With Staten back at the helm, future stories will probably be in a good place. He joined Infinite too late to have a big influence on its story, though. So we will have to wait for campaign dlc to really feel the effect he has on it.

I did like Infinite though. And my gripes with Halo 4 have more to do with campaign gameplay and level design than the story of it. I do wish they kept the forerunner can of worms close to the chest though. It was always better when the Forerunner were firmly in the past and impossible to truly understand.

Because in 343s mind is halo is chief doing something with a ring and ai and just leave it at that

I find these to generally be the problem here.

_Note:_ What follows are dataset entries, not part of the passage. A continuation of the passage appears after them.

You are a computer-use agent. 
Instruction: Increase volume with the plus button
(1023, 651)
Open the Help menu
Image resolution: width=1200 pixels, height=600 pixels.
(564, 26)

I really liked Halo 4’s story. Master Chief and Cortana waking up years later with the Covenant War that had been really what their lives have been about gone, forced to confront what living means to them and especially with Cortana coming to the end of her cycle, that was all good - especially when we see the UNSC as it is now with its Spartan IVs. The only thing I didn’t like about it was giving the Forerunners a face/antagonistic role with the arrival of the Didact. I preferred Forerunners to remain faceless and shrouded in mystery and if fans wanted more, I would’ve kept that to the more expanded universe with the novels such as the Forerunner trilogy. I’d rather it have been another left-behind Forerunner creation like a corrupted shard of Menedict Bias or something.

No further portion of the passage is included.